(About this task): Each line of the records below that includes "Given" adds one to the count; state the final count by itself.

(Data records):
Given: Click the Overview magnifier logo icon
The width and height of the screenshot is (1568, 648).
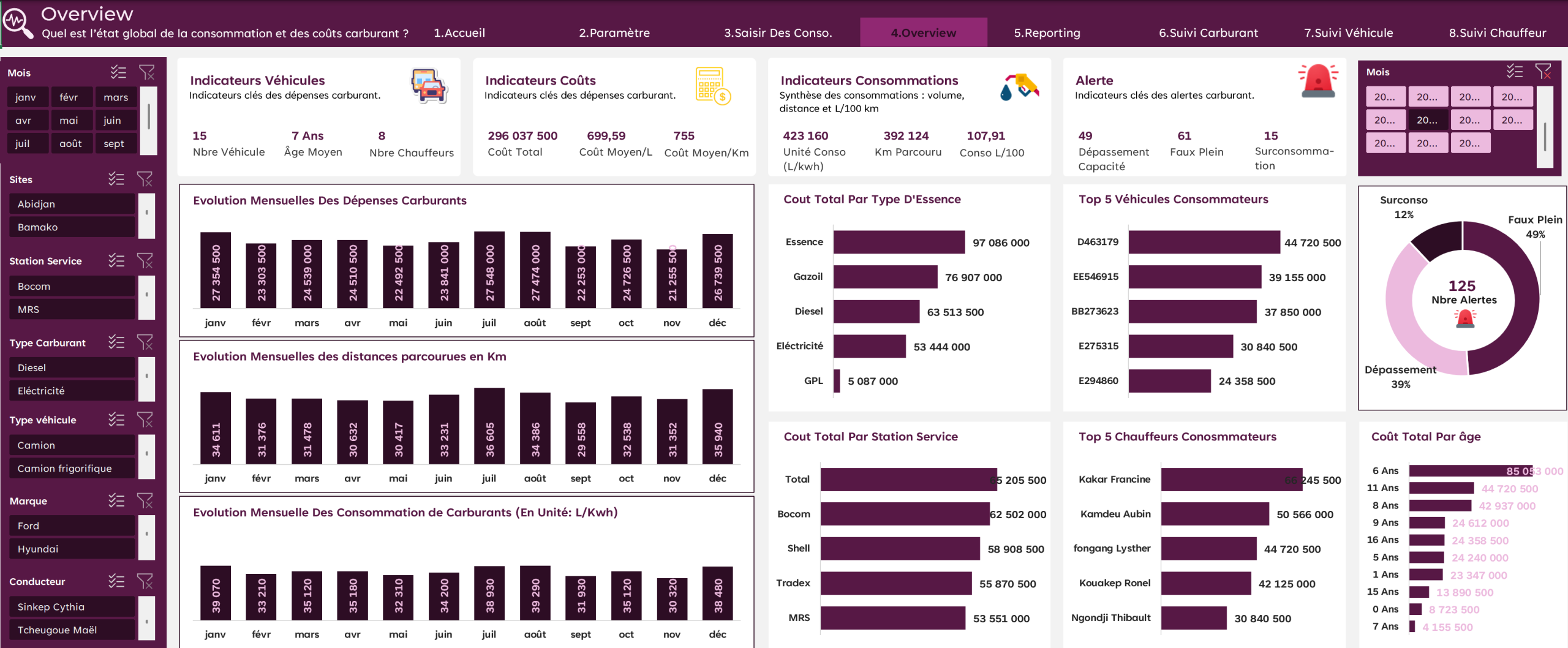Looking at the screenshot, I should (18, 23).
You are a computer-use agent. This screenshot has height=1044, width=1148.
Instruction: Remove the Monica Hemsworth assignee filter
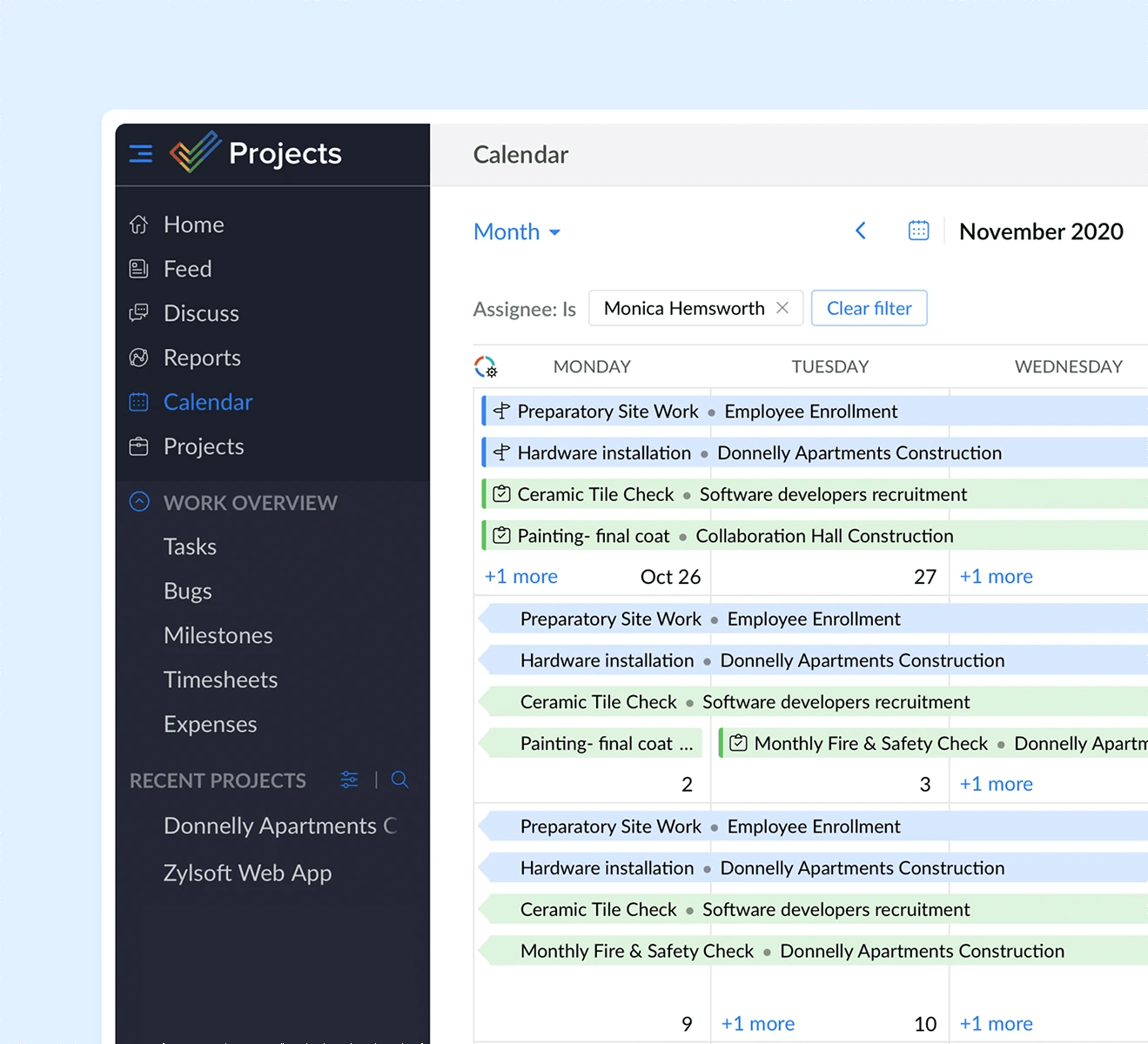point(782,308)
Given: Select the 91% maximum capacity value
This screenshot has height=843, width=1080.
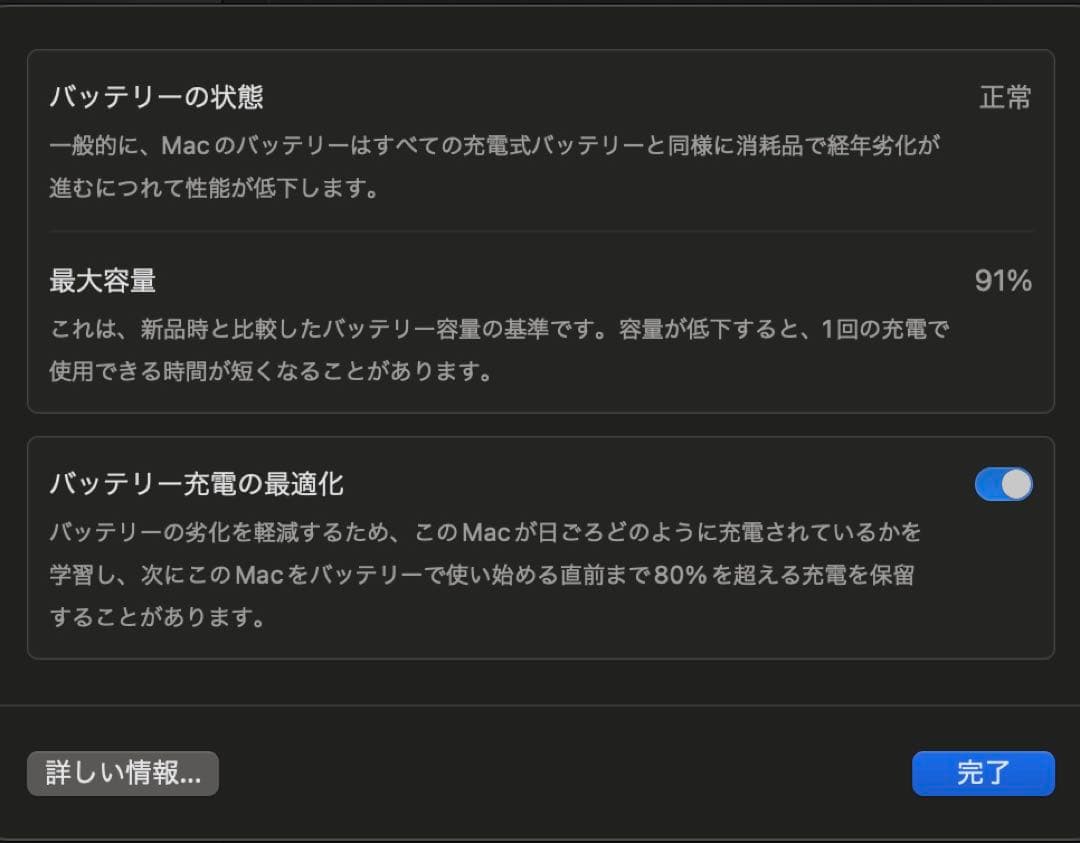Looking at the screenshot, I should point(1003,280).
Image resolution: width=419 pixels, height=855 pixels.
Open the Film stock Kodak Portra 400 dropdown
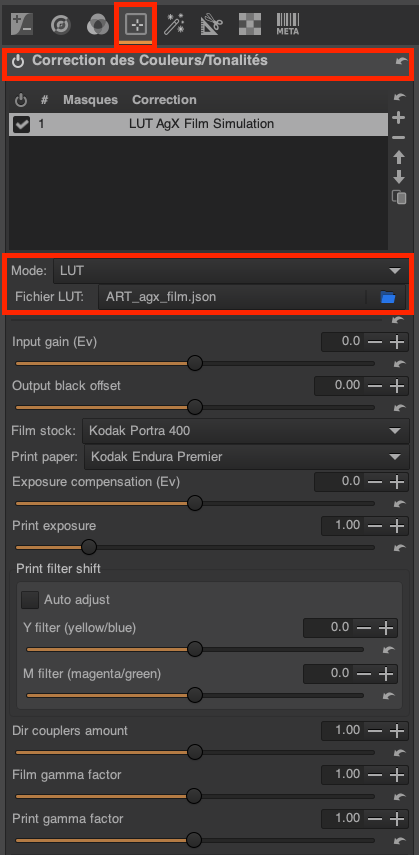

(Solution): 2